In the Bush administration, the Justice Department spent several years investigating The New York Times’s sources for a 2005 article that revealed the existence of the N.S.A. program of eavesdropping without warrants. No one has been charged in that case.
And just what information was this man supplying to journalist Siobhan Gorman? Well, here’s an excerpt of one of the articles written based on that information:
In what intelligence experts describe as rigorous testing of ThinThread in 1998, the project succeeded at each task with high marks. For example, its ability to sort through massive amounts of data to find threat-related communications far surpassed the existing system, sources said. It also was able to rapidly separate and encrypt U.S.-related communications to ensure privacy.
But the NSA, then headed by Air Force Gen. Michael V. Hayden, opted against both of those tools, as well as the feature that monitored potential abuse of the records. Only the data analysis facet of the program survived and became the basis for the warrantless surveillance program.
The decision, which one official attributed to “turf protection and empire building,” has undermined the agency’s ability to zero in on potential threats, sources say. In the wake of revelations about the agency’s wide gathering of U.S. phone records, they add, ThinThread could have provided a simple solution to privacy concerns.
So what did he get for supplying this valuable information to the public?
Drake was charged with 10 felonies, including obstruction of justice, making false statements to the FBI, and the willful retention of classified information related to four classified emails and one classified document.

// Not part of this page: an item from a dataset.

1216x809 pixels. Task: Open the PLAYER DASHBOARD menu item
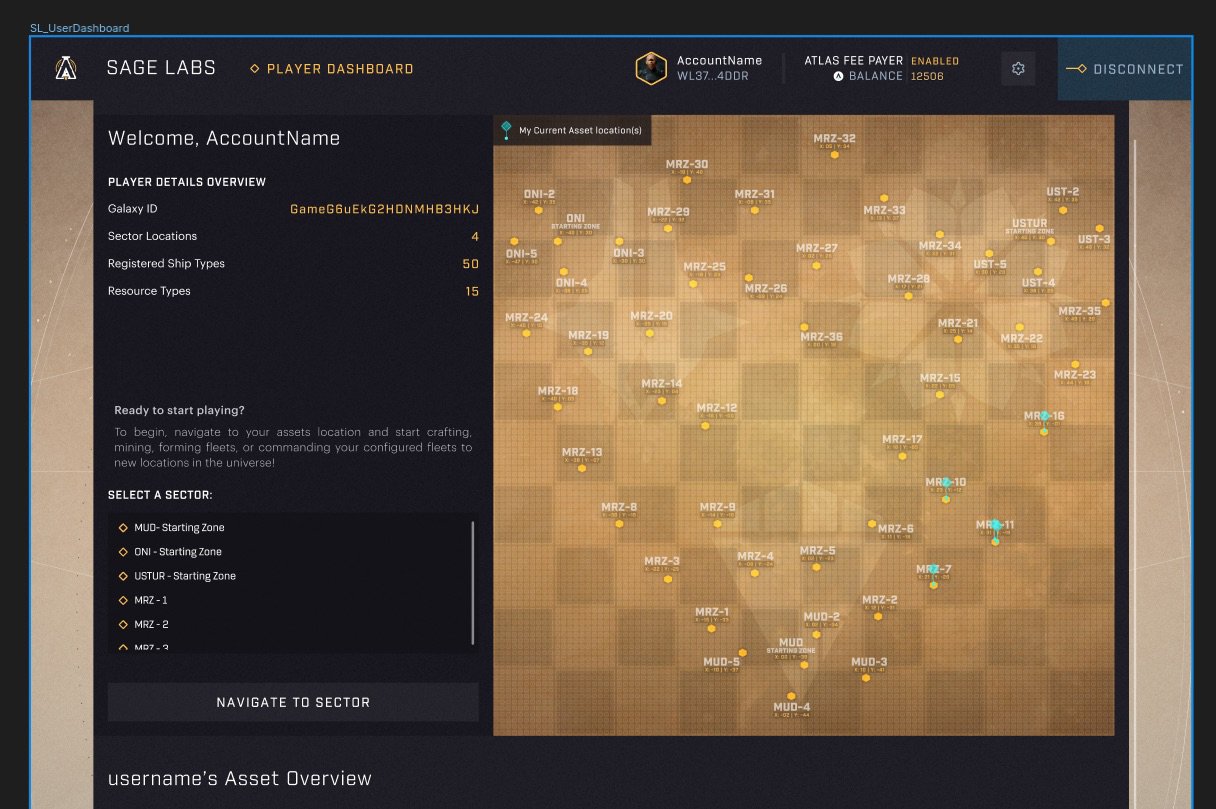tap(332, 68)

He is alleged to have obstructed justice by shredding classified and unclassified documents, including his handwritten notes that he had removed from the NSA and deleted classified and unclassified information on his home computer
That President Obama, who is regarded by many as a progressive, would not only continue some of Bush’s worst policies but extend them even further is a sign of several things.

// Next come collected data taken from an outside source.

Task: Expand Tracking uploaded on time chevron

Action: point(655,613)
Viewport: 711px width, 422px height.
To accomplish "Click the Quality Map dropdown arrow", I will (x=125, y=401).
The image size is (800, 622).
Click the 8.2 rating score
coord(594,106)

One, Obama’s presidency is, to paraphrase Howard Zinn, dangerously mediocre. As a leader, he is not willing to, well, lead on many important issues. He is not willing to stand up to some of the more powerful interests in Washington in meaningful ways, and this is just one of them. In fact, here he seems to be bending over backwards to accommodate the military industrial complex – private companies like Boeing were the ones administering this program – rather than even putting up a weak fight. On top of that broader look at his presidency, this is just one more instance of our constitutional scholar president failing to uphold the rule of law.
Two, large corporations have a stranglehold on our government. In many cases, they are becoming indistinguishable. In the words of Glenn Greenwald, talking about the companies who were involved in this program,
SAIC itself is, by its own description, an enormous defense contractor devoted to “customers in the U.S. Department of Defense, the intelligence community, the U.S. Department of Homeland Security, other U.S. Government civil agencies and selected commercial markets.” Just like its Trailblazer partners — Boeing, Booz Allen and Northrop Grumman — SAIC feeds off the massive Pentagon and intelligence budgets. In other words, Drake’s leaks to Gorman exposed serious wrongdoing on the part of (a) the NSA and its illegal domestic spying activities and (b) the vast private intelligence and defense industry that has all but formally merged with the CIA, NSA and Pentagon to become the public-private National Security and Surveillance State that exercises more power, by far, than any single faction in the country.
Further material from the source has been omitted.